All the coaches i heard say always a trader should never average down. This is a consideration linked to an important aspect: the risk management! I listened then a chat with trader podcast interview from a veteran that said:"Do the opposite of what common sense teached, I averaged down a lot" so let's see this trade scenario, you are wrong to go long on stock XYZ, then goes down, you got stopped out in your hourly timeframe and you lose money or your stop and loss is not touched and the ticks keep going down, you see a positive signal in line with your strategy, you see another one, and another one Will a wise trader 1) follow the market, is time to buy, and to buy more to average down the loss, there is some statistical edge, you do not want to admit you are revenging trading and you want to go all in. 2) wait for your stop and loss, is common sense to have a mechanical system, and you should not intervene, never! Then journalling will fine tune your strategy I guess number 2 is the way to go, but there are consistently winning traders that do not care and just follow what market say on the basis of signals going for option 1?
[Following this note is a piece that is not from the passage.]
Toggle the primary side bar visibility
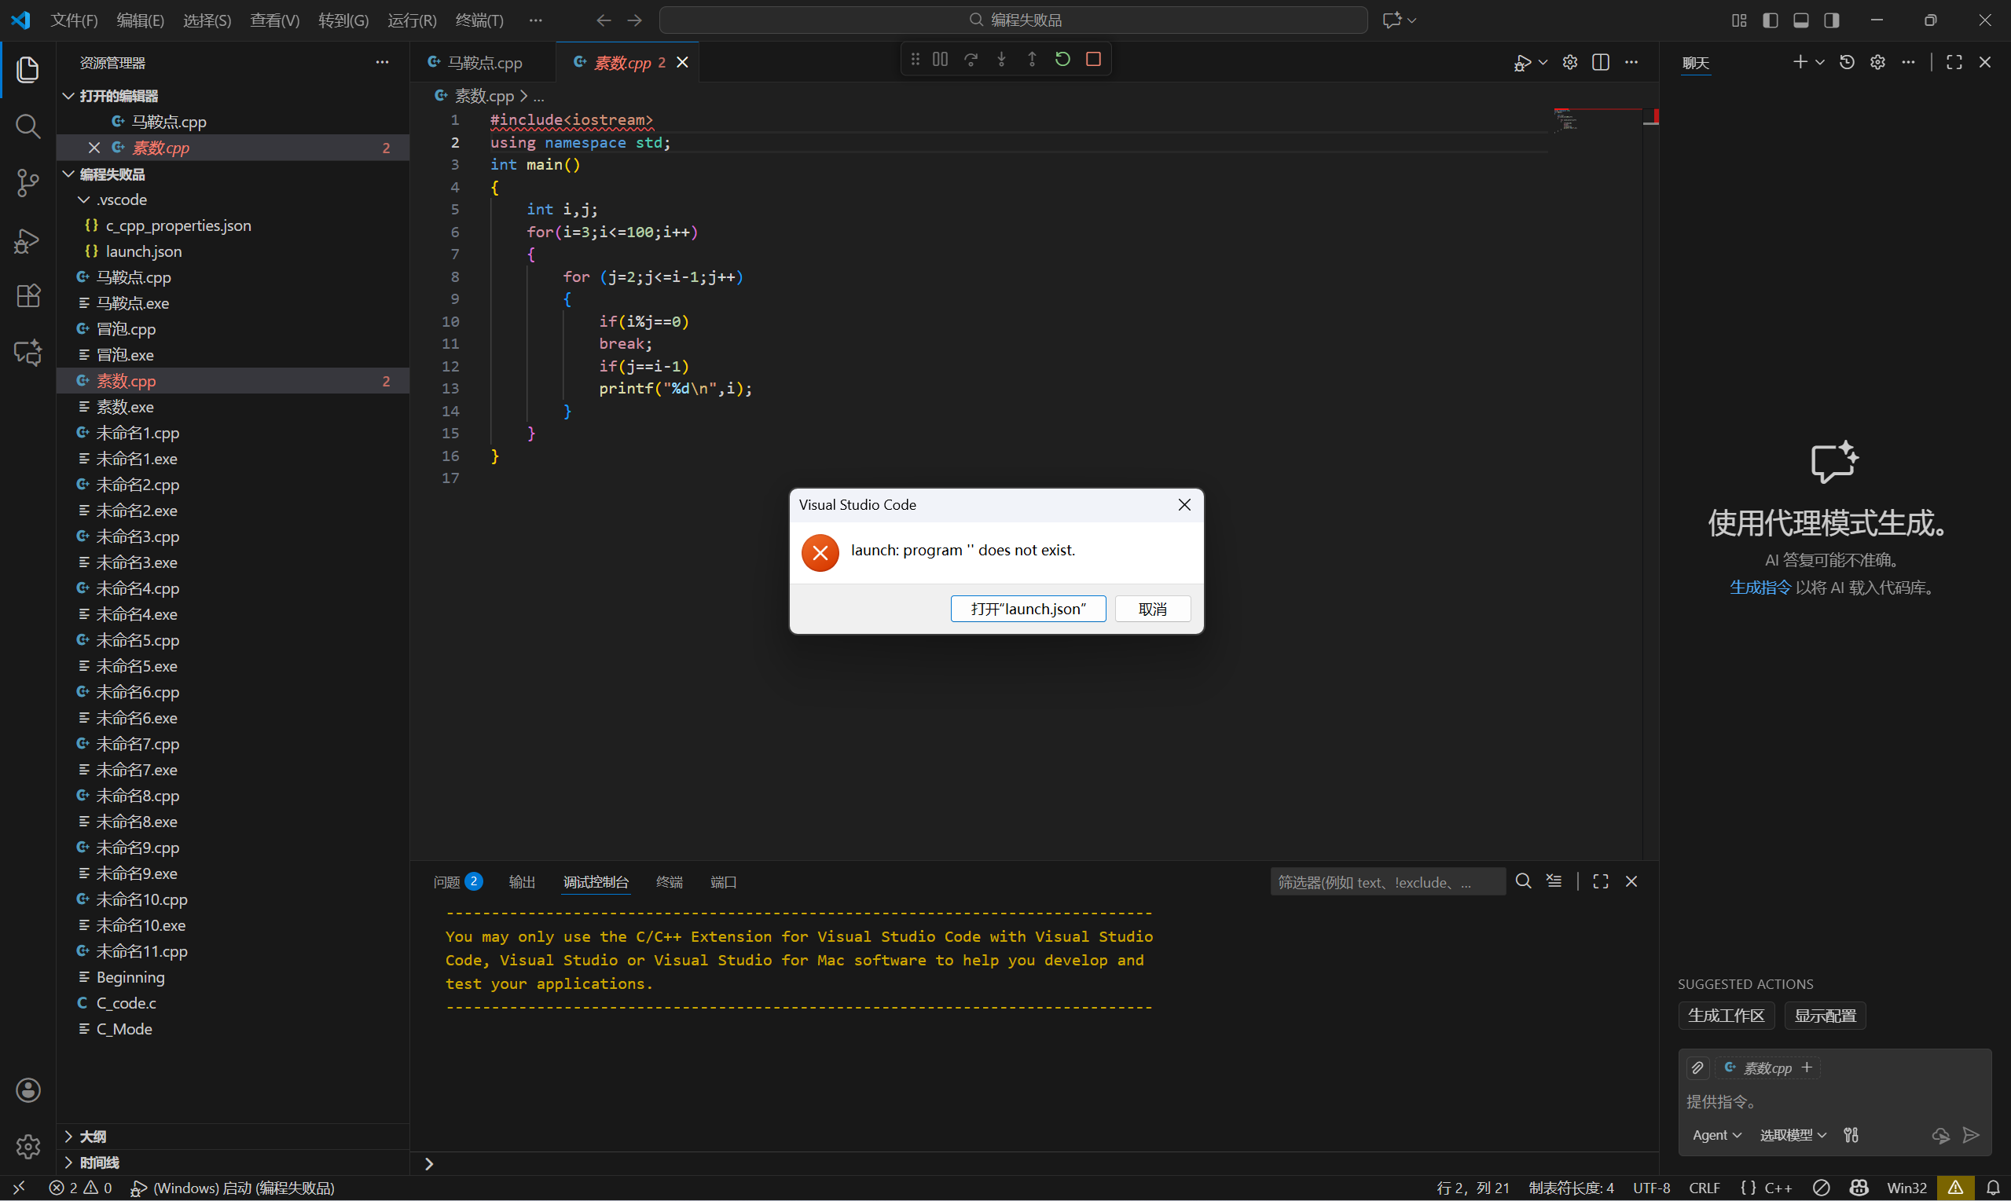The height and width of the screenshot is (1201, 2011). (x=1770, y=20)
Using stop loss reduced your edge significantly. It's basically a double entry approach, where each (entry and stop loss level) reduces your overall probability
I also think averaging down is no good. I havent found any way to make averaging down work for the long run. You're basically always committed to a direction or you always take the most loss if you ever decide to cut it. What i found that works is stop and reverse.
If you go in one direction and the market decide to go in the opposite direction, you were just wrong. You have to accept the fact that you were wrong. Averaging down is not accepting this. Unless your plan was to do so and you have a good reason. But usually, averaging down is like "hey, I' wrong, lets keep digging further down". Also, averaging down is completely the reverse of the popular saying "Cut your losses short and let your winners run".
yeah indeed, gotta accept, that the plan needs to be thought forehead, and losses are a reason to meditate and move forward
Common sense ... is often right. Confirmation can be found for any point of view. But if a trade is going against me, the last thing I want to do is add to my mistake.
I know traders who scale in but they have strict management rules and are highly disciplined. It's not something I do and would certainly discourage it for any beginner or developing trader. Scaling into winners in a strong trend is a different thing.